* [Provided records]
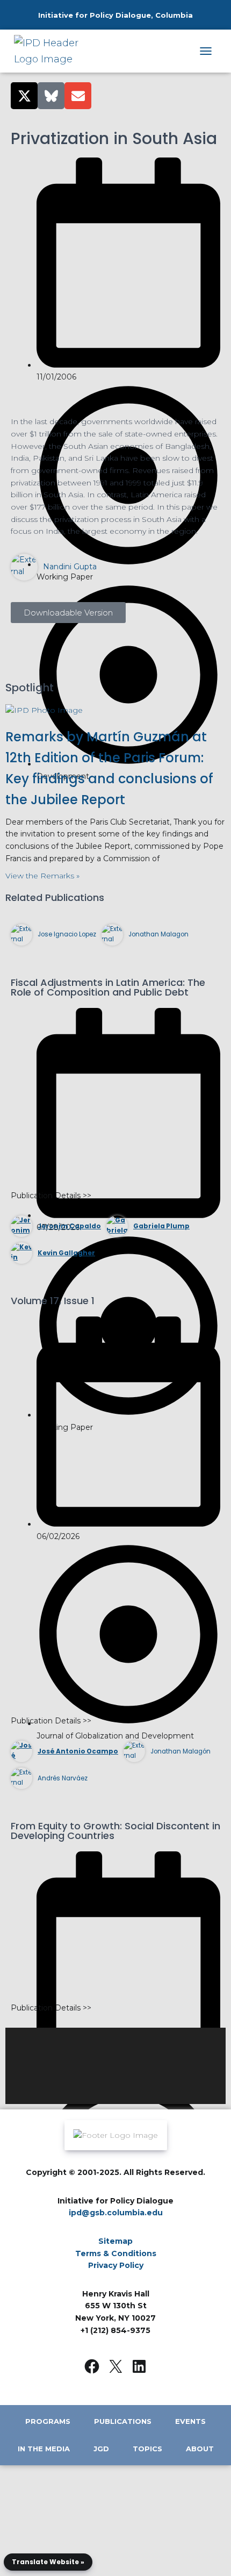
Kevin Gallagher (66, 1253)
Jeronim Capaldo (69, 1226)
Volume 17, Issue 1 (53, 1300)
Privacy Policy (115, 2265)
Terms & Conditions (115, 2253)
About (200, 2448)
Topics (147, 2448)
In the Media (44, 2448)
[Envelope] (77, 95)
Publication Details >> (51, 1195)
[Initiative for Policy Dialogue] (55, 51)
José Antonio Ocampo (78, 1751)
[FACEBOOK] (91, 2366)
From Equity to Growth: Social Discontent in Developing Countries (115, 1830)
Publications (122, 2421)
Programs (47, 2421)
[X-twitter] (24, 95)
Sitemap (115, 2241)
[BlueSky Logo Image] (51, 95)
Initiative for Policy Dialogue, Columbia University (115, 26)
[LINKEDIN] (139, 2366)
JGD (101, 2448)
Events (190, 2421)
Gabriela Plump (161, 1226)
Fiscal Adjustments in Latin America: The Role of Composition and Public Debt (108, 987)
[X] (115, 2366)
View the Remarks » (42, 876)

* [Task description] Restate each record from above word for word, excluding any picture it holds.

* [Output for this exercise]
Kevin Gallagher (66, 1253)
Jeronim Capaldo (69, 1226)
Volume 17, Issue 1 (53, 1300)
Privacy Policy (115, 2265)
Terms & Conditions (115, 2253)
About (200, 2448)
Topics (147, 2448)
In the Media (44, 2448)
[Envelope] (77, 95)
Publication Details >> (51, 1195)
[Initiative for Policy Dialogue] (55, 51)
José Antonio Ocampo (78, 1751)
[FACEBOOK] (91, 2366)
From Equity to Growth: Social Discontent in Developing Countries (115, 1830)
Publications (122, 2421)
Programs (47, 2421)
[X-twitter] (24, 95)
Sitemap (115, 2241)
[BlueSky Logo Image] (51, 95)
Initiative for Policy Dialogue, Columbia University (115, 26)
[LINKEDIN] (139, 2366)
JGD (101, 2448)
Events (190, 2421)
Gabriela Plump (161, 1226)
Fiscal Adjustments in Latin America: The Role of Composition and Public Debt (108, 987)
[X] (115, 2366)
View the Remarks » (42, 876)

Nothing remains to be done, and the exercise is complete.